● TASK INSTRUCTIONS
Copy nothing but the lines from the one containing "Screen dimensions: 2048x1151" through the last line of the records, repeated exactly and without pictures.

Start of LISTED ENTRIES

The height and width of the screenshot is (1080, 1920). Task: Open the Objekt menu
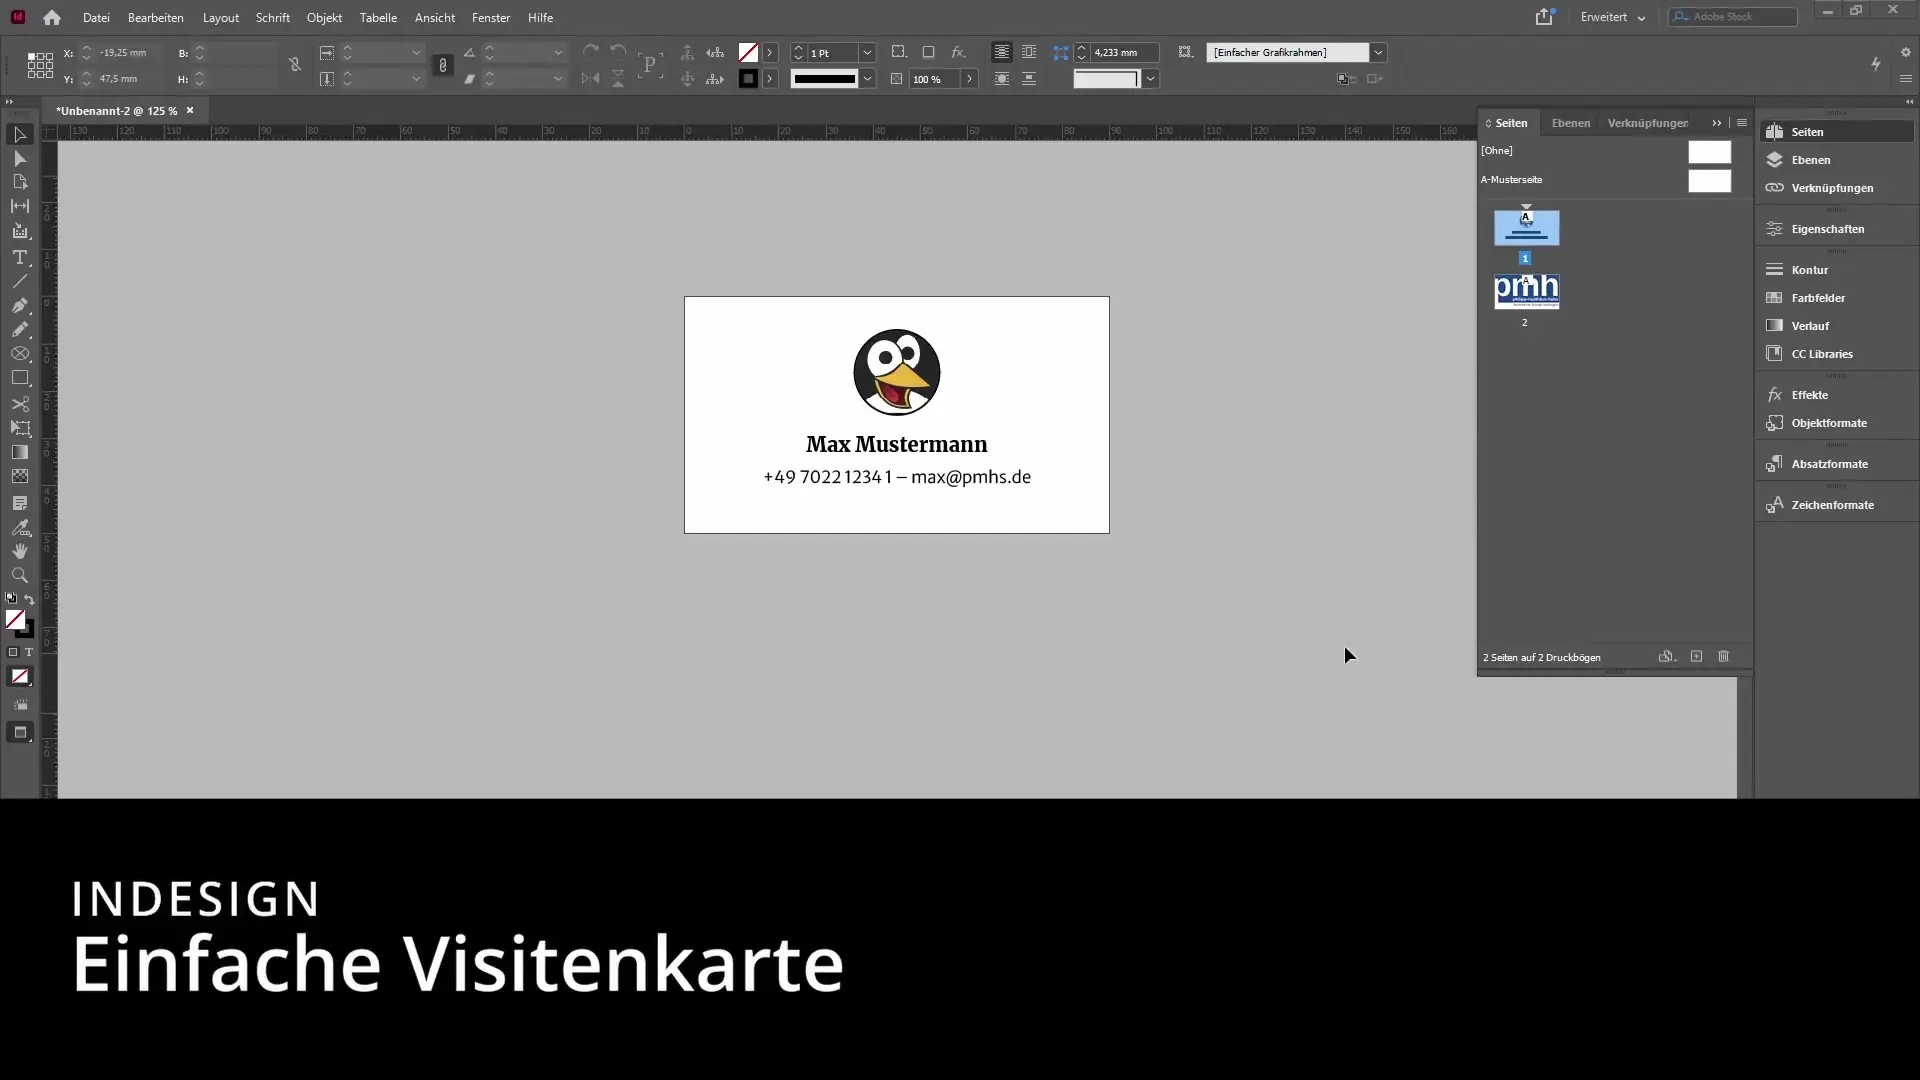point(325,17)
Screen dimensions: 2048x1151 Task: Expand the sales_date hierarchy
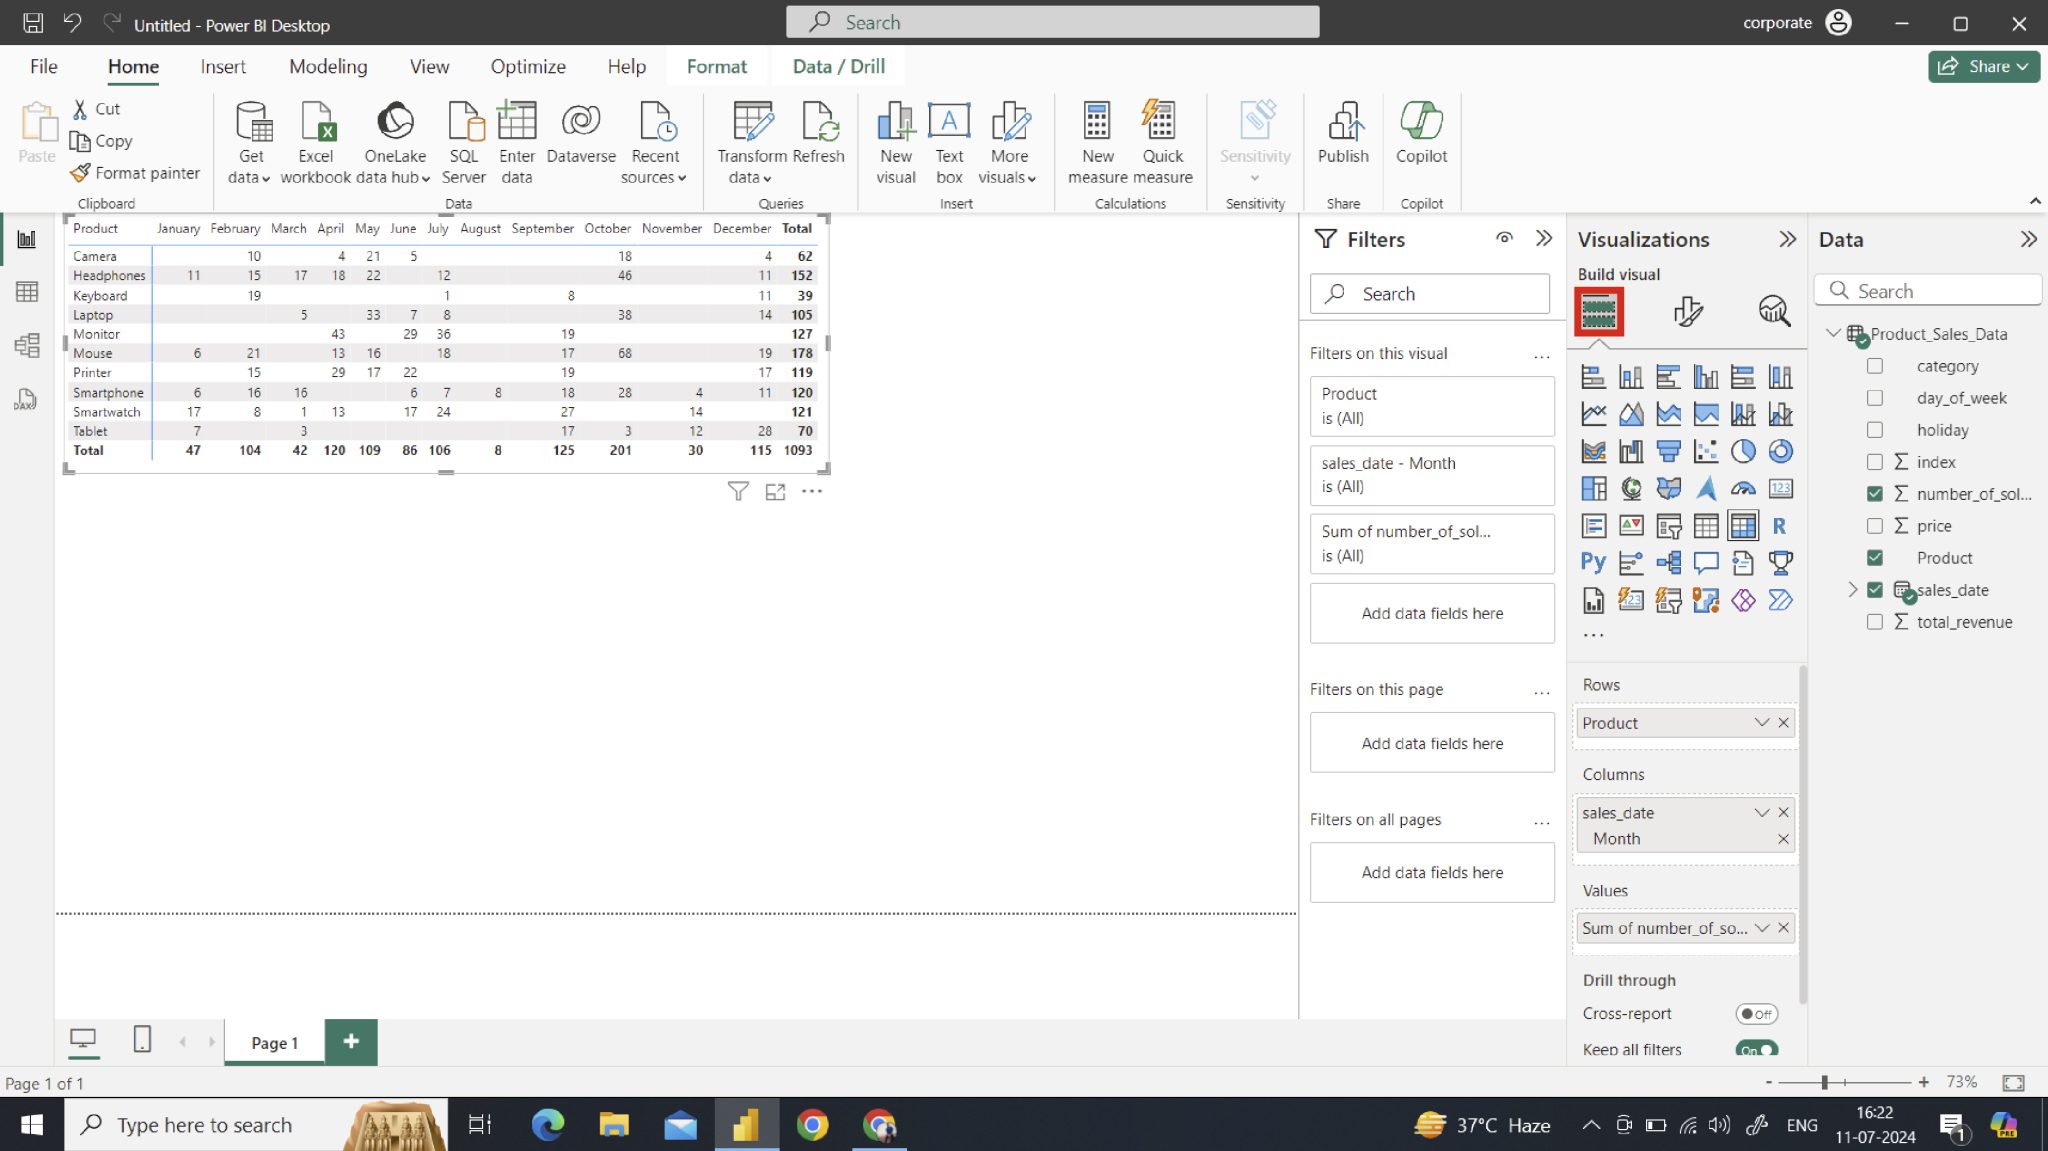pos(1852,589)
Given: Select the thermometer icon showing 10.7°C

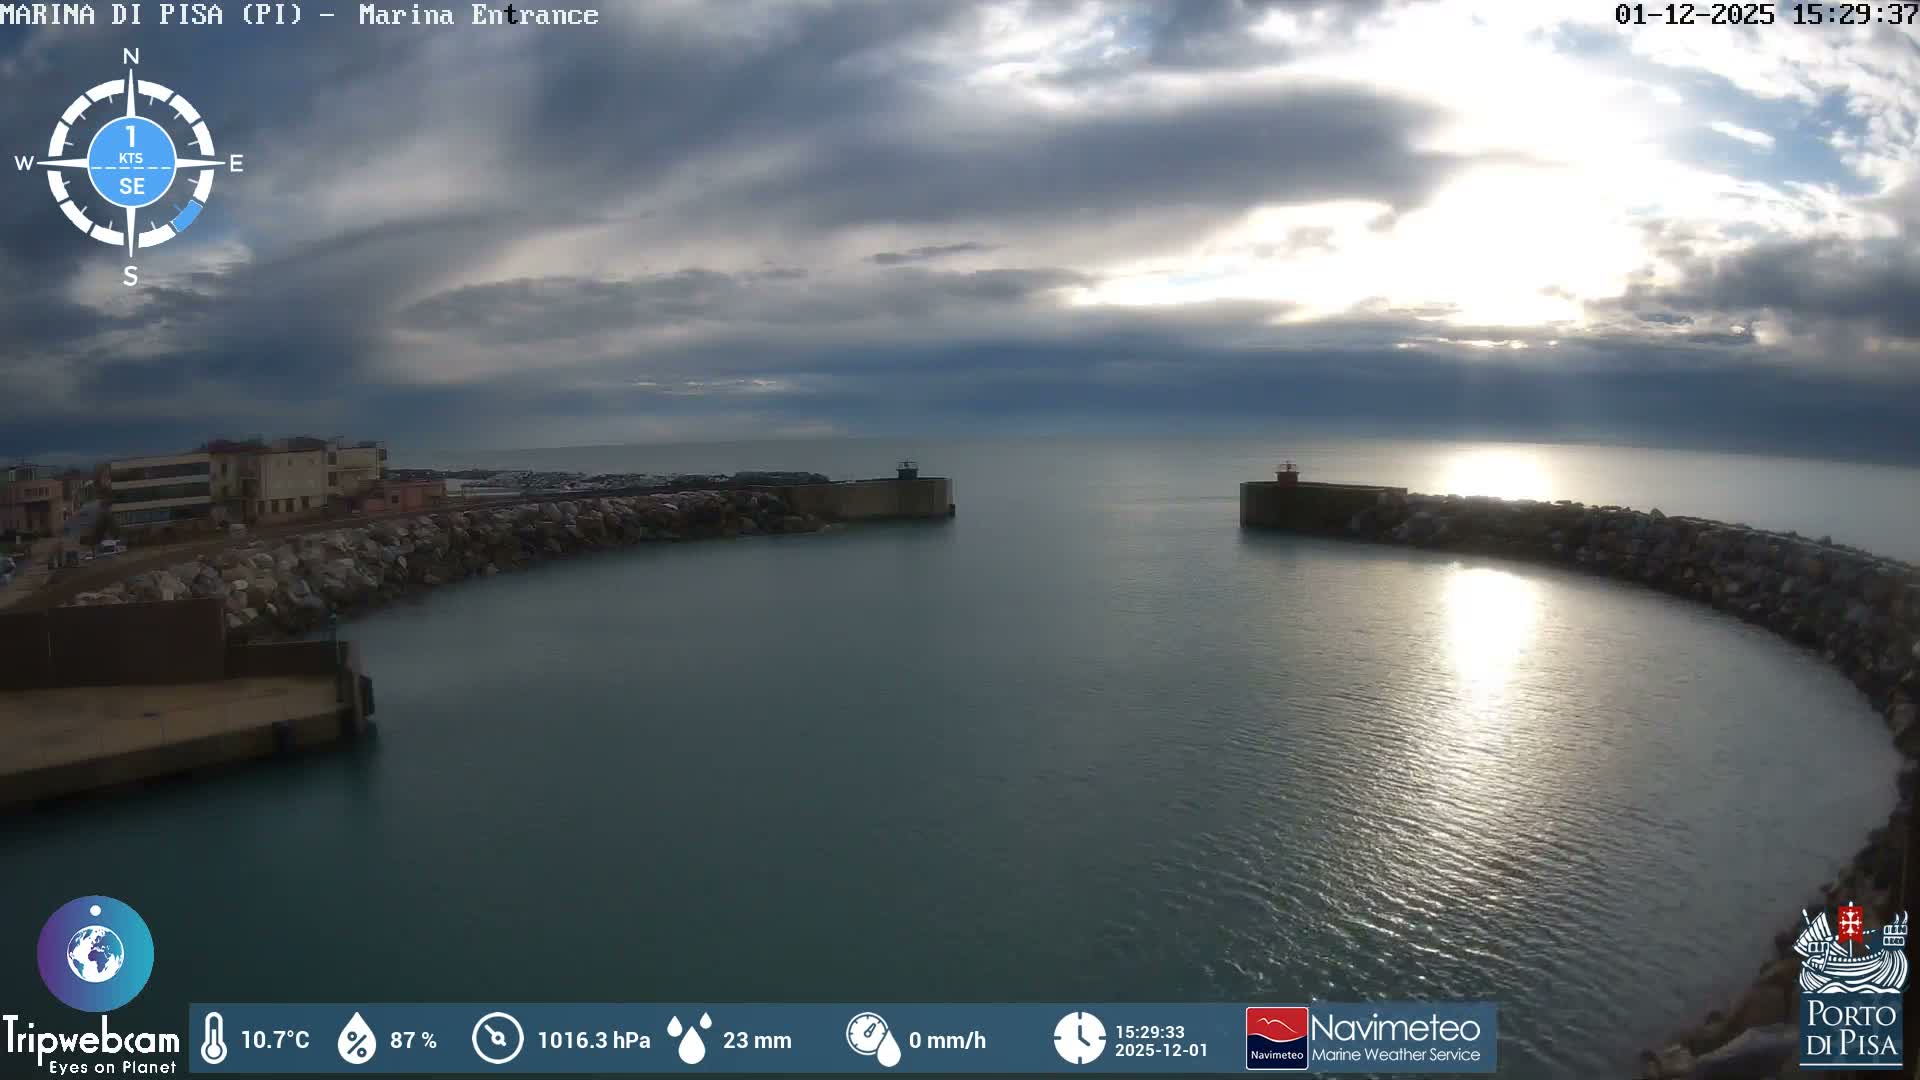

End of LISTED ENTRIES

● FINAL ANSWER
Screen dimensions: 2048x1151 Task: Expand the sales_date hierarchy
pos(1852,589)
Given: Select the thermometer icon showing 10.7°C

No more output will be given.